Donors with metadata that does not comply with the current schema may cause issues in the Edit form. For example, if the value for a categorical metadata element is not in the current valueset associated with the metadata element, the Edit form will raise a validation error.
Units are currently not encoded in metadata, but stored as free text. This has resulted in variance in units--i.e., different spellings or case. Because the Edit form emulates encoding of metadata using a list (e.g., only "in" and "cm" for height), there will be validation errors for measurements with variant units (e.g., "inches").
The application can run in one of three types of deployment:
- In a "bare-metal" deployment, running on a local machine.

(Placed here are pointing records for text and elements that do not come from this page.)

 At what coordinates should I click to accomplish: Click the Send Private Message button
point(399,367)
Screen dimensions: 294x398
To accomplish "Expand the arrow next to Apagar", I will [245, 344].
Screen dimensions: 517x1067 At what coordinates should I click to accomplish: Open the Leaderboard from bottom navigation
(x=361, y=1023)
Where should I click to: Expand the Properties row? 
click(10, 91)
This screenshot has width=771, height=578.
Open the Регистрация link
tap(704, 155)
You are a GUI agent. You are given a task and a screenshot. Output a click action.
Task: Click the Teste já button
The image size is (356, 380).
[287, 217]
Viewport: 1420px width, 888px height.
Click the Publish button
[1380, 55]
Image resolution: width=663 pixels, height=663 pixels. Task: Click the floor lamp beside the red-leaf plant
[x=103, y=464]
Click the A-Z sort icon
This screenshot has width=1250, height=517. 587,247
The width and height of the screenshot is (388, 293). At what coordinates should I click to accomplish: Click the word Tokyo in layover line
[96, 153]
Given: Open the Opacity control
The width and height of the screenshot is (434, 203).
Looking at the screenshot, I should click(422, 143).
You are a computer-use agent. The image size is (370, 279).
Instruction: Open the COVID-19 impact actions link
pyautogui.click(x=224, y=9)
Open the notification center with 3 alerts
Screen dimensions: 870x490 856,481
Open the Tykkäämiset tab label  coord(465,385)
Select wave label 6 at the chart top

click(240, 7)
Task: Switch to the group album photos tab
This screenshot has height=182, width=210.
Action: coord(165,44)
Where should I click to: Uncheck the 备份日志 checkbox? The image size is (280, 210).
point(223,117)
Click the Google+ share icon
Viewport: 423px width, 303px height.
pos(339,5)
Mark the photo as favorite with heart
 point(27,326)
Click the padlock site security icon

- As a containerized application running from a local Docker image.
- As a containerized application running from an image pulled from Docker Hub.
Every deployment will need a copy of app.cfg.
-
Copy app.cfg.example to a file named app.cfg.
-
Edit the value of the ENDPOINT_BASE key to point to the desired instance of entity-api.
-
Generate a value for the Flask application (KEY). The preferred method from the Flask documentation is to run
python -c 'import secrets; print(secrets.token_hex())'
-
Provide values for the following Globus authentication parameters:
- GLOBUS_HUBMAP_CLIENT
- GLOBUS_HUBMAP_SECRET
- GLOBUS_SENNET_CLIENT
- GLOBUS_SENNET_SECRET
Obtain these parameters from the Globus administrator.
Install Docker on the local machine.
- Copy app.cfg to a subfolder of the user root (~) named donor-metadata.
python app.py
- Copy app.cfg to the same folder that contains the run_local.sh script.
- Execute build_local.sh to create a Docker image named hmsn/donor-data-local.
- Execute run_local.sh to create a Docker container named donor-data.
- Copy app.cfg to the same folder that contains the run_hub.sh script.
- Execute build_hub.sh to create a Docker image named hmsn/donor-data.
- Execute run_hub.sh to create a Docker container named hmsn/donor-data.
The containerized application is mapped to the URL http://127.0.0.1:5000 on the local machine. The run_*.sh scripts open the default browser to the URL.
- Copy app.cfg to the same folder that contains the compose-run.sh script.
- Execute compose-run.sh to create a Docker Compose container.
Create a Zip archive containing:
- app.cfg
- run_hub.sh
This archive contains the minimal set of files needed to install the application on a local machine running Docker.